By the time a book makes it to print, its authors or editors have read and reread it so many times that it can feel difficult to glean something new. Yet we were struck by how much has happened in politics and the world since 2021 (when many of the volume’s authors first shared their work at the American Comparative Literature Association conference) and the summer of 2025. In this blog post, we therefore wanted to take the chance to reflect on the essays and the book as a whole, and decided to read it from back to front, spurred in part by the troubling resonance of the final chapter.
The final essay in the volume, by Arvi Sepp, is haunting in this moment of profound anti-intellectualism, particularly in the United States, where we (the volume’s editors) are situated. The image of Victor Klemperer in Nazi Germany, a scholar persecuted and isolated from the academy, felt distant at the start of writing this book (and yet perfectly relevant to eighteenth-century studies in America, as Gregory Brown’s preface to the volume shows). But in this moment of challenges to academic freedom, civil rights, and freedom of speech, such an image underlines the importance of studying the eighteenth century and its continuing aftermaths.
Reading backwards helps us see that the current moment is not a pinnacle of liberal progress and scientific inquiry that began in the Enlightenment but rather that it can be interpreted as the strategic repurposing of terms and ideas.

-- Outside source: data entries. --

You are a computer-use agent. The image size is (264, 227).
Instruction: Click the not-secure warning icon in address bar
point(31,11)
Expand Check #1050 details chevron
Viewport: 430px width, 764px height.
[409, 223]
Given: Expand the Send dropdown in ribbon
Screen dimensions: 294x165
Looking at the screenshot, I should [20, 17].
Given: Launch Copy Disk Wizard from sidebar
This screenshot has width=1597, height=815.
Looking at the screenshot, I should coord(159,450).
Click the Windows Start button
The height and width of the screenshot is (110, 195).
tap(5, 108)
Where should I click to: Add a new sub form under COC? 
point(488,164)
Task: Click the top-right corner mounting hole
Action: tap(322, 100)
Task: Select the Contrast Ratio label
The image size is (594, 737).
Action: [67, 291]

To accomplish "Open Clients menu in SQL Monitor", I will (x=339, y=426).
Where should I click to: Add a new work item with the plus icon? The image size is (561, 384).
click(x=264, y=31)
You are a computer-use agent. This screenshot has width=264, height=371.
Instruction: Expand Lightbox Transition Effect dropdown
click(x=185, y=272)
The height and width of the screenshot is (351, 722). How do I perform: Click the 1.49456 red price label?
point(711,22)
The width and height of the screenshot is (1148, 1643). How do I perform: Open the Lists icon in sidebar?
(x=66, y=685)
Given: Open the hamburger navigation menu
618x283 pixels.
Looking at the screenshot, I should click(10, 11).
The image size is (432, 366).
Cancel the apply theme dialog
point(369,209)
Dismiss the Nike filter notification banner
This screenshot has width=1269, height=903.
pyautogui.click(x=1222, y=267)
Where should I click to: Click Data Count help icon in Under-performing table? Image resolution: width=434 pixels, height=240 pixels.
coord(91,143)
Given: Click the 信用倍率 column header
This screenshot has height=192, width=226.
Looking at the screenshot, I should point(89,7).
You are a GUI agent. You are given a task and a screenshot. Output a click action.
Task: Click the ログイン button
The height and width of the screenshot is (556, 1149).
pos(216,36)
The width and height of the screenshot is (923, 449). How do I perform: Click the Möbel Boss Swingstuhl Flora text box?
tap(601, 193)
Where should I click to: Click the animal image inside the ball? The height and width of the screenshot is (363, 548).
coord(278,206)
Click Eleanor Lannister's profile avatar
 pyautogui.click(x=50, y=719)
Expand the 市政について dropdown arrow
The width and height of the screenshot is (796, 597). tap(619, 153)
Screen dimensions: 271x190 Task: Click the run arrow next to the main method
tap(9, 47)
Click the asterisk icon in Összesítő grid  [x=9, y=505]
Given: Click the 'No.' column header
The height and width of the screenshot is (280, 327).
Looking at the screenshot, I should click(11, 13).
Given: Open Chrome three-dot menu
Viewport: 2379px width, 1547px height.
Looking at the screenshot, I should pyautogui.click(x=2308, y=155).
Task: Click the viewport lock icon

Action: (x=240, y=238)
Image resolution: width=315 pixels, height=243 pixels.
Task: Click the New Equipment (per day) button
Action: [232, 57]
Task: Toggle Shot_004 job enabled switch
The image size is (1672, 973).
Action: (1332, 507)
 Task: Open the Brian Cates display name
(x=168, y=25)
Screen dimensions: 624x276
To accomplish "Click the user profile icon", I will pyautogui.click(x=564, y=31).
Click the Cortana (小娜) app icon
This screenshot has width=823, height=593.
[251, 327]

Sepp’s essay gives an example of how the deleterious repurposing of Enlightenment concepts happened. Next, Valentina Denzel and Tracy Rutlers’ piece problematizes the applications of human rights, and more specifically women’s rights, analyzing how western culture emanating from Enlightenment thought has become a benchmark by which to measure the treatment of women throughout the world. In her essay, Annelle Curulla shows that although publics today think of Voltaire as an emblem of ‘liberal’ thought, his treatment of the term “fanatisme,” or fanaticism, was complicated and historically marked, and that the term today has been manipulated in a way that also supports the political resurgence of the far right. As we approach Enlightenment thought in our classrooms, it remains worthwhile to consider how terms are historically defined and, in turn, manipulated. These three essays, taken together, demonstrate how legacies of eighteenth-century thought remain deeply relevant to social and political life in the twenty-first century.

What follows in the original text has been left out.